* _Text segment_
#####

This seems to contradict what's now implemented, where we explicitly check the height in the response message, and it matches the tt.height. Can you check again please? Am I still missing something?
I don't understand this part. How so ? We are calling Receive synchronously in a loop, which calls TrySend, which just loads the msg onto a buffered channel, and then we read it off immediately after. There are no go routines. How could the messages come out of order?
Valid point. We can add a final select statement to pull on the peers internal channel and ensure theres no rogue messages. |
Interesting, I think I caused the confusion myself, my apologies. So when adding blocks, I'd get blockStatusResponse messages which skewed the results. However, I compensated for that with https://github.com/tendermint/tendermint/pull/648/files#diff-4b45e760192d8a11e9b4e278a8c8ea32R198 and never simplified the tally code, of which this you did for me, thank you! In short, thank you for the PR, I hadn't thought through it to propagate the simplifications I previously encountered; my last comments were outdated and the PR update that you made fixed it. LGTM! |
Fixes #514
Replaces #540
If a peer requests a block with a height that we don't have
respond with a bcNoBlockResponseMessage.
However, according to the Tendermint spec, if all nodes are honest
this condition shouldn't occur, so this is a possible hint of an
dishonest node.

#####

* _Given entries_
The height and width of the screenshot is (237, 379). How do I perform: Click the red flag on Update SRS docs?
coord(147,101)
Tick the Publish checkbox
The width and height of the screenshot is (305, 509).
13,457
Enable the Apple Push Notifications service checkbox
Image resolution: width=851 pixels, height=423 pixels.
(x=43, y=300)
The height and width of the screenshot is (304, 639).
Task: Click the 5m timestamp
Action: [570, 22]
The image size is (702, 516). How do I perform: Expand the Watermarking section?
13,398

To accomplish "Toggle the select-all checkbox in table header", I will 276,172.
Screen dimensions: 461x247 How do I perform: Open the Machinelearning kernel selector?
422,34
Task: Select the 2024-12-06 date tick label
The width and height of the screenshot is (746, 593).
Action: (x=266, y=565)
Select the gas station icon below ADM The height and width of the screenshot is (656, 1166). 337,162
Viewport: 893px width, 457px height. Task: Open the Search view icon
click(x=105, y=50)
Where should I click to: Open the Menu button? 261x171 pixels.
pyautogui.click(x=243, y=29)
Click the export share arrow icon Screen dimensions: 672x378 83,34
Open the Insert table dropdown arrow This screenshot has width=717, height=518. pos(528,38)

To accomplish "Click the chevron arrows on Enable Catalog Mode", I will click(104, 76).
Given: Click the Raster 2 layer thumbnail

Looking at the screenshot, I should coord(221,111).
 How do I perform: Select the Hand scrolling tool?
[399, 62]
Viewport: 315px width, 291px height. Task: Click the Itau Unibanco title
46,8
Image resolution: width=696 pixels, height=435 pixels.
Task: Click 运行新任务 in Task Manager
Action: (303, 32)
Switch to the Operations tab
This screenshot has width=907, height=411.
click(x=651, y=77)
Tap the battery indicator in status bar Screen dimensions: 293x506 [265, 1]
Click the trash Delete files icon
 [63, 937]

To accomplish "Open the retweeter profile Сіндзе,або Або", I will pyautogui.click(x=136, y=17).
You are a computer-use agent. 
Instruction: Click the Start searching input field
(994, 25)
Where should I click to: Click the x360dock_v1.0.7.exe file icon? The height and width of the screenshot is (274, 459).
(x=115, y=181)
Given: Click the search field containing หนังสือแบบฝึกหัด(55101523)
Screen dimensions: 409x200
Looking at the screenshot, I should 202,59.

#####

* _Task goal_
Reproduce the pull request discussion above word for word, between "This seems to" and "still missing something?", inclusive.

* _Output_
This seems to contradict what's now implemented, where we explicitly check the height in the response message, and it matches the tt.height. Can you check again please? Am I still missing something?